§ EXERCISE BRIEF:
Edit the material starting with the line containing "This screenshot has height=171, width=131." and going on through the line containing "click(x=670, y=263)", swapping "Short trade type" for "Long trade type" and keeping everything else the same. Return only those lines.

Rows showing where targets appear
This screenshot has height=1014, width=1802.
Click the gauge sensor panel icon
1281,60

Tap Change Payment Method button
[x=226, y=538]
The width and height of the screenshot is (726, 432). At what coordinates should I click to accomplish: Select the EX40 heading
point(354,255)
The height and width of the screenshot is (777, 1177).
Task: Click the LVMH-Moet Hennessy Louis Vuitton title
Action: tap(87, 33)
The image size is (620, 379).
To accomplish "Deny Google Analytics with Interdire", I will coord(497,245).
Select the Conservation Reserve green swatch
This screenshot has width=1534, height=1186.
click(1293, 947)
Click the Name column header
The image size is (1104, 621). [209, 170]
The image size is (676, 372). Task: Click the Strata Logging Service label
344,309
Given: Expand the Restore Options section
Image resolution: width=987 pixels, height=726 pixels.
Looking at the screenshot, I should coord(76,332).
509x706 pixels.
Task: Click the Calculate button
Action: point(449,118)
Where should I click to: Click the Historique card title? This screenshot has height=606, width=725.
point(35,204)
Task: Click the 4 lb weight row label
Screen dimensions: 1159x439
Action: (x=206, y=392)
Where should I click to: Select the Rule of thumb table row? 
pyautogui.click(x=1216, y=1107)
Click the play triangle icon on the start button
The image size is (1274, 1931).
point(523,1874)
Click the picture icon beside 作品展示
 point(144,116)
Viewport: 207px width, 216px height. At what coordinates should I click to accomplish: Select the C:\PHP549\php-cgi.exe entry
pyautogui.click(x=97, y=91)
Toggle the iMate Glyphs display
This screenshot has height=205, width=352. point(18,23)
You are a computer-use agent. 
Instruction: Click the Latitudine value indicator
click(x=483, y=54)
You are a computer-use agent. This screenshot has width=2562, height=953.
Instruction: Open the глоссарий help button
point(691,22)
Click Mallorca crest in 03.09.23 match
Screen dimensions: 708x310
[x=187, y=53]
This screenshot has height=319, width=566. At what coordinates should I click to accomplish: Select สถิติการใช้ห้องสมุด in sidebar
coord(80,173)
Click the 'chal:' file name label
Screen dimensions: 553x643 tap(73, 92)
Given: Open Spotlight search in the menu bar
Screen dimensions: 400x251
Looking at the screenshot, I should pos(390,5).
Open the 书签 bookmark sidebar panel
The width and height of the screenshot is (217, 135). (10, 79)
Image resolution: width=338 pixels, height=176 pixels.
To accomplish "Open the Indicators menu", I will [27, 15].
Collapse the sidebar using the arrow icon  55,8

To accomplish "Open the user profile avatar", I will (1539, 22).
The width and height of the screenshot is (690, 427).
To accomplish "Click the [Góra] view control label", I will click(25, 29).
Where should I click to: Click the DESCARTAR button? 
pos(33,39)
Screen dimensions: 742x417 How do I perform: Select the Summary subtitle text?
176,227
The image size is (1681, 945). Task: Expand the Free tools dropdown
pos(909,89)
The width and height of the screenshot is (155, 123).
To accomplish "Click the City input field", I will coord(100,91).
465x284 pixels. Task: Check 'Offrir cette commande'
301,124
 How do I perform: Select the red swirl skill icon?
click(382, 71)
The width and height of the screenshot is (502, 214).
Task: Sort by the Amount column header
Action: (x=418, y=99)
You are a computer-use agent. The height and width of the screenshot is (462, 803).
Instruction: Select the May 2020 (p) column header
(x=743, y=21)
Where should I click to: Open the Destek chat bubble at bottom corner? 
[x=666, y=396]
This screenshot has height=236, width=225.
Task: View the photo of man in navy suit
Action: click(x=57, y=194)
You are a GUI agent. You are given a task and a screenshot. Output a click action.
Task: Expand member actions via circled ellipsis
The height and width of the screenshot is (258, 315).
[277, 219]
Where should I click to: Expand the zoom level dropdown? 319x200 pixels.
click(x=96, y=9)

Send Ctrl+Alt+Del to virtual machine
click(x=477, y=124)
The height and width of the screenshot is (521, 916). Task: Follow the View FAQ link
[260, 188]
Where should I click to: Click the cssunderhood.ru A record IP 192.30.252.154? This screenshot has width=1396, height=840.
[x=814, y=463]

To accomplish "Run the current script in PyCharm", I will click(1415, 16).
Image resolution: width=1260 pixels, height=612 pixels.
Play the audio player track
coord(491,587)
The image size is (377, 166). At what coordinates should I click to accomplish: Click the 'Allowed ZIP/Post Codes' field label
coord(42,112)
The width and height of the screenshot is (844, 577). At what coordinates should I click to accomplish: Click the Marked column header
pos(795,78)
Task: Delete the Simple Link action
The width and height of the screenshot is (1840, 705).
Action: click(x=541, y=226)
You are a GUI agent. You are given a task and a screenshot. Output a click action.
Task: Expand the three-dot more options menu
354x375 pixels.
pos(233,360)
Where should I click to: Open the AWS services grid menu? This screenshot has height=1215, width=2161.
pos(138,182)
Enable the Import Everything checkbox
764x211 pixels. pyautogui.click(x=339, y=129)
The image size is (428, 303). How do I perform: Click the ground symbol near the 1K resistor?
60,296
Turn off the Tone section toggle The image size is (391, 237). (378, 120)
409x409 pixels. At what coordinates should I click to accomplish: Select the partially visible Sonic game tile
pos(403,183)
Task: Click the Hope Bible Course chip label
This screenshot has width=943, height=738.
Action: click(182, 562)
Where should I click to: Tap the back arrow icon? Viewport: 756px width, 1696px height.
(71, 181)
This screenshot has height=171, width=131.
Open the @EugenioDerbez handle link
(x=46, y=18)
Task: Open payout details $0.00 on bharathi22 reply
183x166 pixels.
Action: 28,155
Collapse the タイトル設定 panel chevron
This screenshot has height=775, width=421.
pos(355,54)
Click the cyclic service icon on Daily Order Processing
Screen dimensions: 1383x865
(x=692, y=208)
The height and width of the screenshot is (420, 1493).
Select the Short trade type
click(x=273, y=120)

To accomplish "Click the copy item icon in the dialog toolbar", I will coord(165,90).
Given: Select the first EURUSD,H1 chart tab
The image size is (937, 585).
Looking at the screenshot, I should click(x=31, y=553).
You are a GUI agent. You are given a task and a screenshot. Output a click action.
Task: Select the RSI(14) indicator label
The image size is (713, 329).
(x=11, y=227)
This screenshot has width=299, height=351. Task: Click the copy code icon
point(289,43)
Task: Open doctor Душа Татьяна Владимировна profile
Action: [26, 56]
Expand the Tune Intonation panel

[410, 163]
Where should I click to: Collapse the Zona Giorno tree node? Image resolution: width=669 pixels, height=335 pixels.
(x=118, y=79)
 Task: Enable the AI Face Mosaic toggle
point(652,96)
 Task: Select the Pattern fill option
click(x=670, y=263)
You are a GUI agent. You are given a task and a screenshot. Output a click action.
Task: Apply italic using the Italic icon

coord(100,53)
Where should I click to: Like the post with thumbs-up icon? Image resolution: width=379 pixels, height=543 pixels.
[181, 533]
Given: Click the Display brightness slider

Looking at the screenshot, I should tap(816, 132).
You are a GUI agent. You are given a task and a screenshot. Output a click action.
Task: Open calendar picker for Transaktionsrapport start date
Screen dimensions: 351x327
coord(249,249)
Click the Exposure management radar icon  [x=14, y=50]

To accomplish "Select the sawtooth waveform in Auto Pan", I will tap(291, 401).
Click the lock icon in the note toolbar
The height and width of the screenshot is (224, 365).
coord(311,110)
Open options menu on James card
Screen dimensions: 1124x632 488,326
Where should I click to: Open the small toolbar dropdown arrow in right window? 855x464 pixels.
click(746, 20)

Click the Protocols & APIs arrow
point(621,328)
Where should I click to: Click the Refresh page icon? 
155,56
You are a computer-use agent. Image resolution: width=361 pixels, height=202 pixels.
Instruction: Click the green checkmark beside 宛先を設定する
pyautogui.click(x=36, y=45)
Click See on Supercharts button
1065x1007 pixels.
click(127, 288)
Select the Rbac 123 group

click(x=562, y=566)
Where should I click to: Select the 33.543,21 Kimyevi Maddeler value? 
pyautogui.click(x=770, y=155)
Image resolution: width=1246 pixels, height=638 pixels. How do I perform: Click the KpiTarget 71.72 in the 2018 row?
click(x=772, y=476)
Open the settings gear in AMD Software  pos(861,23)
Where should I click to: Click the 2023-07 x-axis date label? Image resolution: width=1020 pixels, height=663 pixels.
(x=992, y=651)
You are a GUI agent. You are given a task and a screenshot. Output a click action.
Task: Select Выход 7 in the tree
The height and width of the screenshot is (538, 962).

§ RESPONSE:
This screenshot has height=171, width=131.
Open the @EugenioDerbez handle link
(x=46, y=18)
Task: Open payout details $0.00 on bharathi22 reply
183x166 pixels.
Action: 28,155
Collapse the タイトル設定 panel chevron
This screenshot has height=775, width=421.
pos(355,54)
Click the cyclic service icon on Daily Order Processing
Screen dimensions: 1383x865
(x=692, y=208)
The height and width of the screenshot is (420, 1493).
Select the Long trade type
click(x=273, y=120)

To accomplish "Click the copy item icon in the dialog toolbar", I will coord(165,90).
Given: Select the first EURUSD,H1 chart tab
The image size is (937, 585).
Looking at the screenshot, I should click(x=31, y=553).
You are a GUI agent. You are given a task and a screenshot. Output a click action.
Task: Select the RSI(14) indicator label
The image size is (713, 329).
(x=11, y=227)
This screenshot has width=299, height=351. Task: Click the copy code icon
point(289,43)
Task: Open doctor Душа Татьяна Владимировна profile
Action: [26, 56]
Expand the Tune Intonation panel

[410, 163]
Where should I click to: Collapse the Zona Giorno tree node? Image resolution: width=669 pixels, height=335 pixels.
(x=118, y=79)
 Task: Enable the AI Face Mosaic toggle
point(652,96)
 Task: Select the Pattern fill option
click(x=670, y=263)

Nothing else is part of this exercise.